Quite frankly, if you reckon you’re interested in “art” and “culture” and how it’s evolving, then you must consider Marcus’ worldview. If you fail to watch this program, you’re missing out on a delightful, witty and above all intelligent journey.

Now I suppose I’ll have to explain why this series is so important…

First, though, I’d better explain why I can’t be “objective” — in quotes because I think this whole “objective” thing about writing reviews and journalism is a crock of shit. We all have our biases and pre-conceived ideas — whether we like them or not, whether we even realise it or not — so we might as well try to put them on the table.

My bias?

I want Marcus’ job!

But I’m not cool enough any more.


Back in 1993 I discovered the writing of Neal Stephenson through the pages of Wired magazine. While researching his massive article Mother Earth Mother Board the “hacker tourist”, as he was styled, travelled three continents following the route of the global fibre optic network, writing entertainingly about its history and its impact.

I was jealous. Stephenson had the freedom to spend several months and 42,000 words on something he loved and was paid for it. I wanted to do that! Travel, and write and talk about stuff I’m interested in.

Then last year I read Marcus Westbury’s opinion piece Mozart cover bands rake in the moolah, about how “an overwhelming amount of arts funding in Australia goes to organisations that either exclusively or primarily play covers”.

Think symphony orchestras, opera companies and state theatre companies that produce comparatively little in the way of original, innovative or even Australian work. Like classic hits radio, they are busting out the chart-toppers of the 17th, 18th, 19th and 20th centuries…

[G]rab yourself a copy of the Australia Council’s annual report. The nation’s cover bands, mostly the state-based symphony orchestras, collectively receive just under $50 million each year from the council.

Whether that figure seems average or outrageous would depend on the context that you choose to put it in. The context that I put it in is the $4.8 million pool that every single musician in Australia who isn’t in a symphony orchestra competes for every year. That’s more than a 10-fold disparity between the orchestras and everyone else combined.

Wow! This certainly resonated with my thoughts. And then:

Culture isn’t something that happened in Europe centuries ago that needs preservation. It’s actually all that messy, beautiful, inspiring and wonderful stuff that is happening around us right now. Arts funding should reward innovation not preservation and vibrancy over bureaucracy

Yes! Precisely!

I watched Not Quite Art series 1 — which of all the programs the ABC put into that 10pm Tuesday arts timeslot pulled the biggest audience — and I loved this man’s worldview. He trotted around Australia showing us the cool stuff!

So I was well pleased when I pressed “play” on the preview DVD the lovely people at ABC TV sent me and heard these words at the start of Not Quite Art series 2 episode 1, “Culture Shock”:

This is a series about culture. Not just this kind of culture [gesturing to the theatre around him] but the living cultures all around us — the ones that are evolving and changing so rapidly that if you nod off for a little while, well, you just might miss it.

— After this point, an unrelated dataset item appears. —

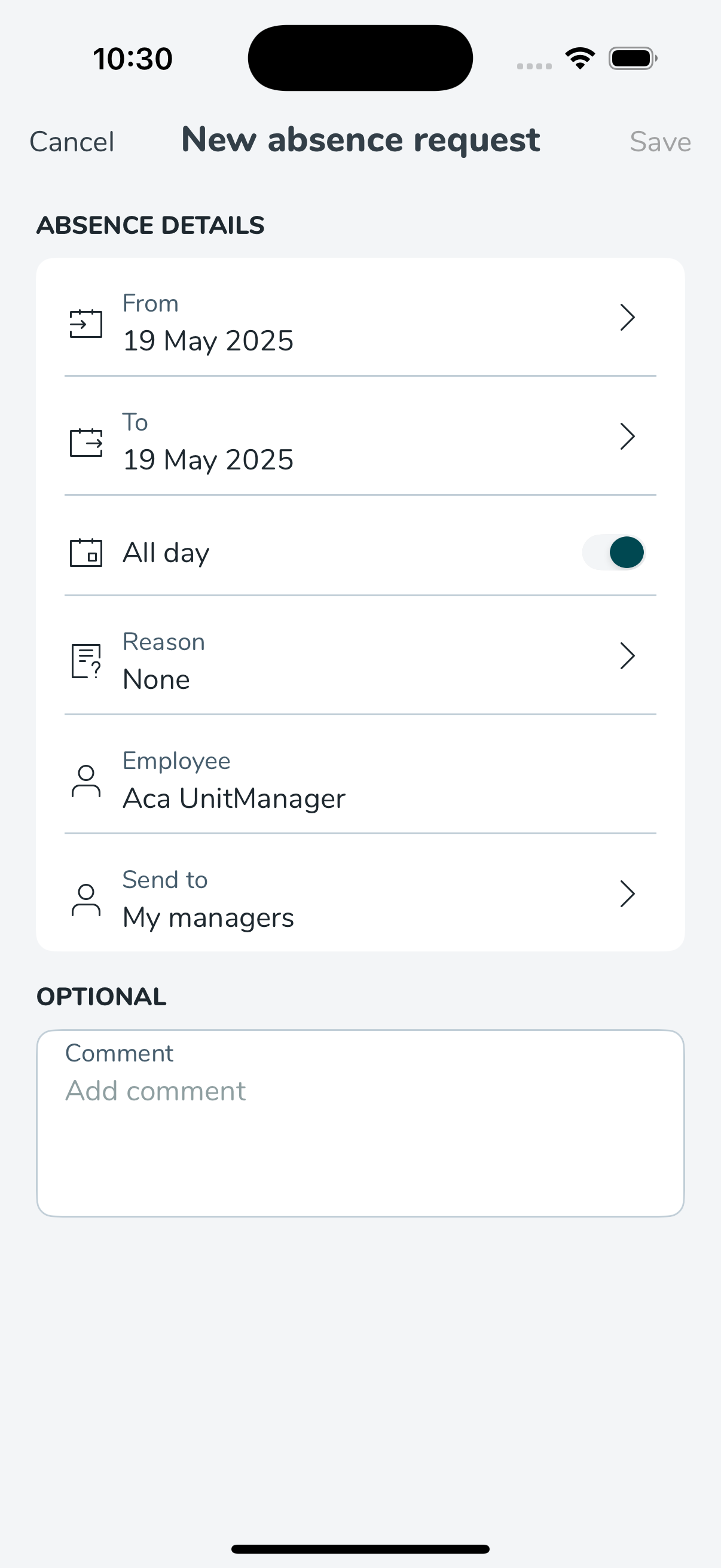Tap the Wi-Fi status icon
This screenshot has width=721, height=1568.
pyautogui.click(x=580, y=59)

Marcus and his nerdy brown pullover led me on a journey through living cultures including Newcastle-bred DJ Mark Newlands, who referred to “the cave-man era before the Internet” and reminded us that “Technology marches on. Either get with it or get fucked”; video game critic Ben “Yahtze” Croshaw whose program pulls 4 million viewers; animator Paul Robertson, who reaches his global audience from his bedroom; a wonderful woman called Jodi Rose who records the sounds that bridges make; and to a remote part of the Northern Territory (pictured above, where Marcus removes his pullover!) and… well I won’t tell you all the tales.

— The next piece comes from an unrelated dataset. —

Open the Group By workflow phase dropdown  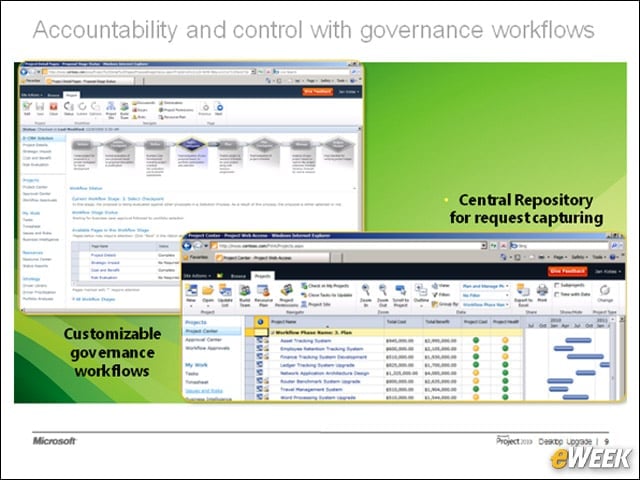tap(485, 304)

But then he said something which had me spluttering my coffee and and gasping for breath.

What interests me isn’t the technology, but how it’s changing us.

Damn you, Westbury! I said that! On my About Stilgherrian page! Well, in a few more words…

I’m not that interested in technology itself. I’m more interested in the social questions.

What does it all mean for your life? Your family? Your business? Your community? For the law and politics? How will it change the very core of what it means to be human?

This little cunt Marcus Westbury is not only thinking my thoughts, he’s getting paid to put them on TV!

So I take it all back! Do not watch this program. It’s a program I’d want to make, if I were still hip and cool and knew people at the bloody ABC. Do not watch Not Quite Art.

One Reply to “Marcus Westbury’s “Not Quite Art” is quite unmissable”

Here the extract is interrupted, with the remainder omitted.